Yam Mee Teochew Fishball Noodles: #01-15, 51 Yishun Avenue 11, Singapore 768867
Kampong Assam Laksa: #02-153, 335 Smith Street, Singapore 050335
I usually have nasi lemak with a can of carbonated soft drink, but after a friend of mine persuaded me to try it with beer, I’ve been wondering why I’ve missed out on this for so long.
The fragrant rice goes well with beers that are on the lighter side, with the added benefit of being able to relieve some of the spicinesses from the sambal chilli.
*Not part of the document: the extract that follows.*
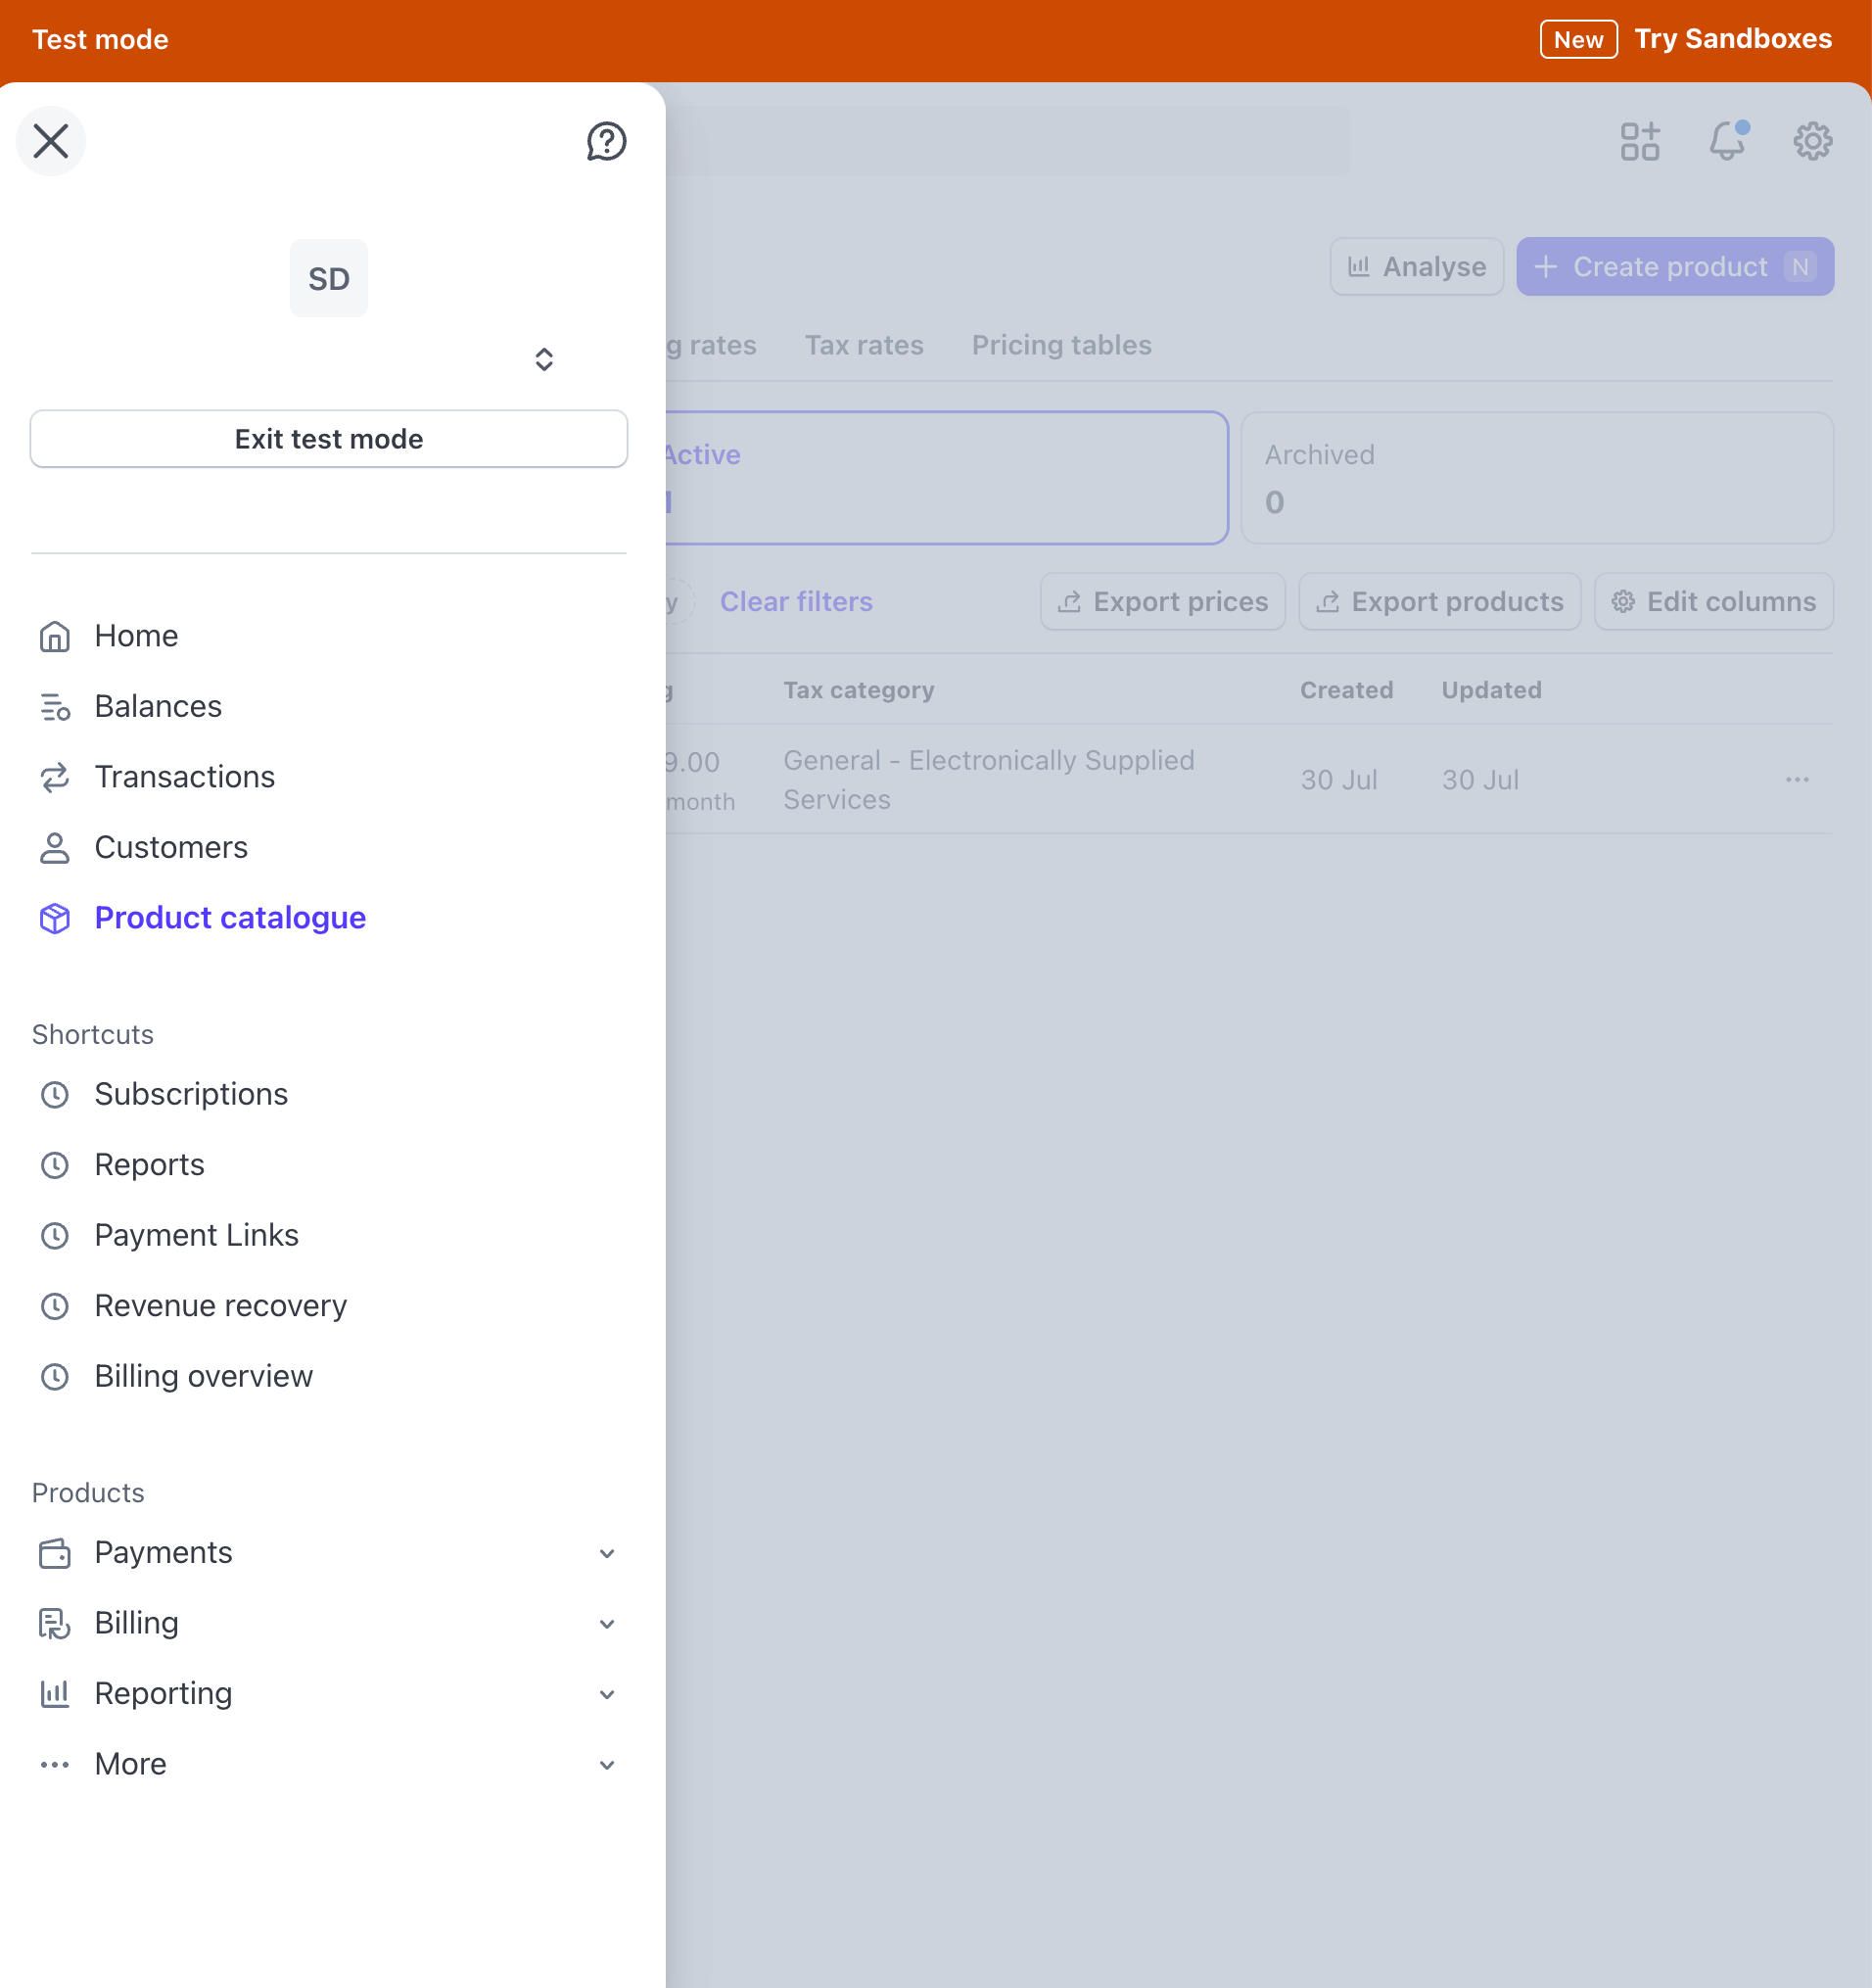Click the Customers person icon

[55, 848]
Also, we know that nuts and beer is another great combination so that will work altogether pretty well!
Jia Xiang Nasi Lemak: #01-08, 114 Lavender Street, Singapore 338729
Wonderfull Nasi Lemak: #01-96, 51 Old Airport Road, Singapore 390051
A good bowl of prawn soup has loads of flavour, and what better way to heighten all that natural sweetness than with beer? Light beers won’t shine as much here, so try a darker beer that has more flavour in order to stand up to the broth.
I’m slightly partial to Tiger Black myself; brewed with black rice, this black lager offers good depth while still retaining some of the drinkability of pale lagers.
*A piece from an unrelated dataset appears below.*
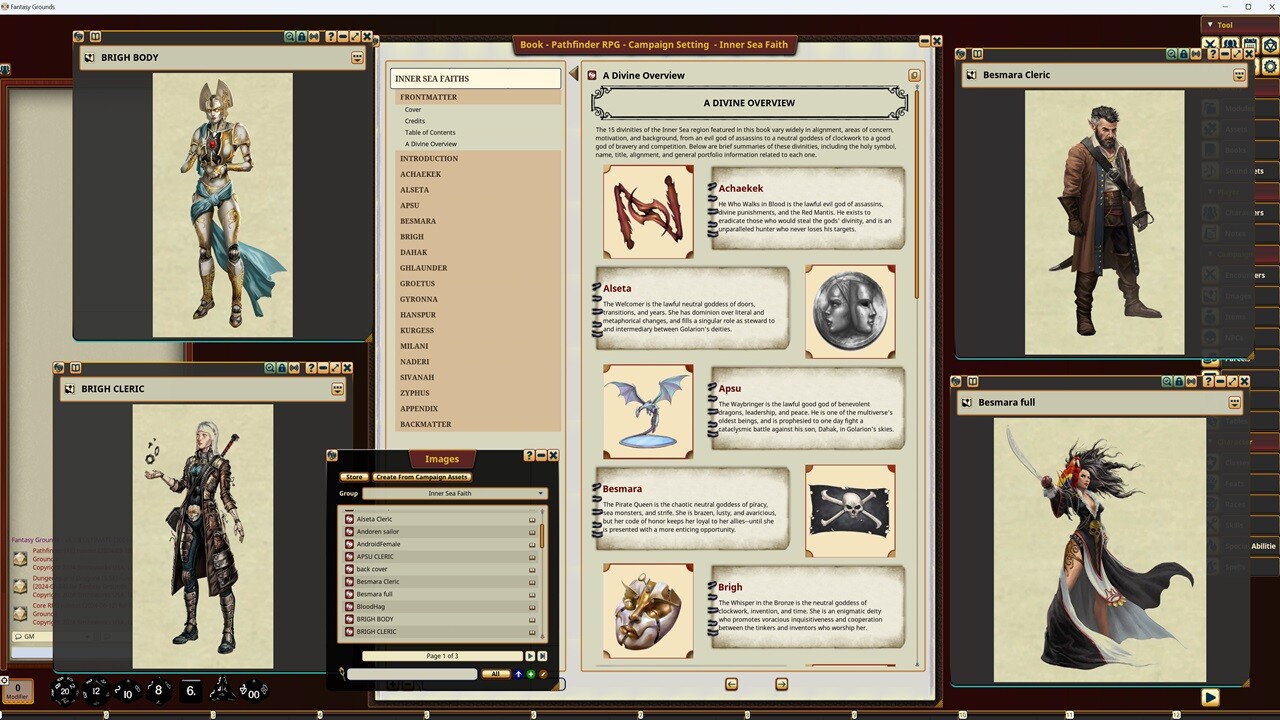
Task: Switch to the Store tab in Images window
Action: 354,477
Prawn Village: #01-97, Golden Mile Food Centre, 505 Beach Road, Singapore 199583
While I’m not a big porridge person, I was quite surprised to learn that beer is a decent accompaniment to this dish. On paper, it sounds all kinds of wrong, but when you try it, you’ll be pleasantly surprised.
Again, this is subjective, based on what kind of porridge you’re having, but I like lighter beers when I’m having plain porridge, and a darker beer to go with porridge dishes that have seafood or meat in it. Think of beer as a tickle to your palate, to refresh the taste buds after every few mouthfuls.
Botak Delicacy: #01-65, Hawker Centre @ Our Tampines Hub, Singapore 529684
Pan-seared, deep fried, baked, chicken wings are a sinful pleasure that I can’t say no to. And of course, almost anything greasy goes well with beer, but chicken and beer seem to be a match made in heaven.
You can’t go wrong with a light beer or even a wheat beer. Tiger’s new Tiger White beer seems like a good choice for this, with notes of orange peel, clove and coriander to enhance the taste of the chicken.
Ah Tan Wings: #01-40, 51 Yishun Avenue 11, Singapore 768867
If these pairings piqued your interest, head on down to the Tiger Street Food Event on 22 September at the open field at Tan Quee Lan Street to try out these dishes with beers that pair best with them!
Tan Quee Lan Street used to be a bustling food street in the past with plenty of food stalls before it was cleaned up for development, so I thought it was a wonderful nod to the past to hold an event that introduces new hawkers to the public, as well as preserve our hawker culture.
The hawker stalls listed above are all Hawkers of the Tiger Street Food Support Fund, and the event is held to canvas funds for the future, pledging to commit an amount equivalent to the proceeds towards the next Tiger Street Food Support Fund.
The stalls will be selling dishes from hawkers, including Jia Xiang Nasi Lemak and Ah Tan Wings with the various Tiger beers — Tiger Beer, Tiger Black, Tiger White, Tiger Silver, Tiger Radler and Tiger Slushie. All you have to do is follow the beer pairing chart at the food event and let your senses go on an adventure.
With a beer or two in hand and a bowl of my favourite classic hawker dish, set in a backdrop filled with ping pong lights and live bands playing English and Chinese tunes, I definitely know where I’d be on a Friday evening!